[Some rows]

········

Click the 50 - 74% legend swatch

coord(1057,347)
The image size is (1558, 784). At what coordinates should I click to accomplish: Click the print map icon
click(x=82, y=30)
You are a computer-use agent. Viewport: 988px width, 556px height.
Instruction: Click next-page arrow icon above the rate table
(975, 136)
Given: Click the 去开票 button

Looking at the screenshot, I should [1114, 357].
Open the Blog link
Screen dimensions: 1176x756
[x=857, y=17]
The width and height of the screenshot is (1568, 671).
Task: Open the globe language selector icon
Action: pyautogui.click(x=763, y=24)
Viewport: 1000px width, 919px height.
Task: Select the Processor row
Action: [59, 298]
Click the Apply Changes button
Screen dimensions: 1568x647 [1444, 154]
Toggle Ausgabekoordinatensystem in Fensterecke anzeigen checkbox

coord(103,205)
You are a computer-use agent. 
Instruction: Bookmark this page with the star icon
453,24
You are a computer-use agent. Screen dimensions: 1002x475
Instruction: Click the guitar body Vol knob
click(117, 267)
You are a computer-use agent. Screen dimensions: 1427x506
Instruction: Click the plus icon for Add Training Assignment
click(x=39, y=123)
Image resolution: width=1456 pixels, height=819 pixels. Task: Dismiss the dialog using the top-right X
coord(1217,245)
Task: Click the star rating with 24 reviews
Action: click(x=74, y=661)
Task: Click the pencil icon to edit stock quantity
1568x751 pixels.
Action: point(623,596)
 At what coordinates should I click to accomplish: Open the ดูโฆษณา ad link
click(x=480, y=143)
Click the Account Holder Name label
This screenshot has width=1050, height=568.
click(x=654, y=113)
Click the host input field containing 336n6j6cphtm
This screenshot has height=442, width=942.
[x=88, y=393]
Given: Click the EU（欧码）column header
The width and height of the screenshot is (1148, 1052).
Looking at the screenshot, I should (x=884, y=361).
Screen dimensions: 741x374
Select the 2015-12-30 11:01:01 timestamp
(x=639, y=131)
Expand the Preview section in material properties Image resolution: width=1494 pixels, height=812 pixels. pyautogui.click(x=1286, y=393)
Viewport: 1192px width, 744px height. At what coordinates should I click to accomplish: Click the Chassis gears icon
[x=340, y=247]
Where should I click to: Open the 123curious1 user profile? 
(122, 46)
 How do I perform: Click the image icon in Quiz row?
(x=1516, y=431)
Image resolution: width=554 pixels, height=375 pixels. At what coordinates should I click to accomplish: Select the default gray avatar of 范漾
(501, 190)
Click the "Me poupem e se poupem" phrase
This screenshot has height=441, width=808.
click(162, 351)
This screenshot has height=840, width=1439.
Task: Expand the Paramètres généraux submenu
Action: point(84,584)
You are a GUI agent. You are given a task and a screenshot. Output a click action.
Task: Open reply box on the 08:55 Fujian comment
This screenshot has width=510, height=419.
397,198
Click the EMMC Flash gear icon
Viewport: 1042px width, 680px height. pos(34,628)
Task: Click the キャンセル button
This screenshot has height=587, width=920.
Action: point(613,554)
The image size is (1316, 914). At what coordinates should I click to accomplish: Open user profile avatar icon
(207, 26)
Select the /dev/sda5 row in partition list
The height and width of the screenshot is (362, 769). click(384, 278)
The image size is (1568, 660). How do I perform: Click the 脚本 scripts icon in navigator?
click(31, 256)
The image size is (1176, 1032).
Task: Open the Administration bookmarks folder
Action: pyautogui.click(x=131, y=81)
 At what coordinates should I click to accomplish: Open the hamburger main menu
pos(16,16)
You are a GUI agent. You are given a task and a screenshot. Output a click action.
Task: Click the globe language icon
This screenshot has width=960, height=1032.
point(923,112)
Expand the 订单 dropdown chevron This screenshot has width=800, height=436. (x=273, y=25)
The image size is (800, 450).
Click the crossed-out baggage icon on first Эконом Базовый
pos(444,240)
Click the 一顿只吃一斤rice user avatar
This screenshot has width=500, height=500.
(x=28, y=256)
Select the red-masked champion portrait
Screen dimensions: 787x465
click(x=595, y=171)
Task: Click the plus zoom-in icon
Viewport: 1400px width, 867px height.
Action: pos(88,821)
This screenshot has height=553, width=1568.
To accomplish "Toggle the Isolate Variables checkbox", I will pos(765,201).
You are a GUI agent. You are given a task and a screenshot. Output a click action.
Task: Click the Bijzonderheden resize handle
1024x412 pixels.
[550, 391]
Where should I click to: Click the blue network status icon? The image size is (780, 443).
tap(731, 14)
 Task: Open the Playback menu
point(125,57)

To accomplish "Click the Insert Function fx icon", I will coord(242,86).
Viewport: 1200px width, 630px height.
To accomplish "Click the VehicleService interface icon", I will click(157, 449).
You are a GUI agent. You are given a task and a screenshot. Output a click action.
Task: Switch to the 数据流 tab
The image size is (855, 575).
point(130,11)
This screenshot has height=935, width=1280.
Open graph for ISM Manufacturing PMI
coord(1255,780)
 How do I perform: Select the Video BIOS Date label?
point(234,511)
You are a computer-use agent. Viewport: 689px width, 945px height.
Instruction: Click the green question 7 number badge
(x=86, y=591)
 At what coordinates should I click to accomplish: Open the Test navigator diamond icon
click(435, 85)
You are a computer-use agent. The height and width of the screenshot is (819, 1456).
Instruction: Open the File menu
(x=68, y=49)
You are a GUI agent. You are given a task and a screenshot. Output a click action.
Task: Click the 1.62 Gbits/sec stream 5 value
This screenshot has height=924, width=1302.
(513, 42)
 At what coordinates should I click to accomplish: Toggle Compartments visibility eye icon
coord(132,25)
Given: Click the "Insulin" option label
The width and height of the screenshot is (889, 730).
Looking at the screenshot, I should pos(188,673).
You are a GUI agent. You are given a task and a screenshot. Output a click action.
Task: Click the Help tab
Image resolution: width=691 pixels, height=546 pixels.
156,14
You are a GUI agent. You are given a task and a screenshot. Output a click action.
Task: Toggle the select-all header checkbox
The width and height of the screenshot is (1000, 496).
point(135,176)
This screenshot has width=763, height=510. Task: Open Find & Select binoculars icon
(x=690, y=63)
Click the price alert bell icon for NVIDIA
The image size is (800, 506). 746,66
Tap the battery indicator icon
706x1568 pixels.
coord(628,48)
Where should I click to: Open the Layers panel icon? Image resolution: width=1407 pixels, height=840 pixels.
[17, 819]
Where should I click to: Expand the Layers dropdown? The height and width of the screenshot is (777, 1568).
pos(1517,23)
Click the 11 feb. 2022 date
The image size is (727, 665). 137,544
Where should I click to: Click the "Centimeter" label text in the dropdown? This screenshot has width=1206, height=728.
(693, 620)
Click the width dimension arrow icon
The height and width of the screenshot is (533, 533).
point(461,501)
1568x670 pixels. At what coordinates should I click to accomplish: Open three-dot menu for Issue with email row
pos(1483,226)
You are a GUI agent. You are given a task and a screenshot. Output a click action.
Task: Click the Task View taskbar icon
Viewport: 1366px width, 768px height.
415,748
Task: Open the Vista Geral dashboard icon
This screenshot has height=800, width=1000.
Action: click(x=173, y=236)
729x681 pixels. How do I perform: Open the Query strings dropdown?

········

Reproduce the rows word for word, beginning at the line that contains "Click the host" and stopping after the line that contains "Expand the Preview".

- _FINAL RESULT_:
Click the host input field containing 336n6j6cphtm
This screenshot has height=442, width=942.
[x=88, y=393]
Given: Click the EU（欧码）column header
The width and height of the screenshot is (1148, 1052).
Looking at the screenshot, I should (x=884, y=361).
Screen dimensions: 741x374
Select the 2015-12-30 11:01:01 timestamp
(x=639, y=131)
Expand the Preview section in material properties Image resolution: width=1494 pixels, height=812 pixels. pyautogui.click(x=1286, y=393)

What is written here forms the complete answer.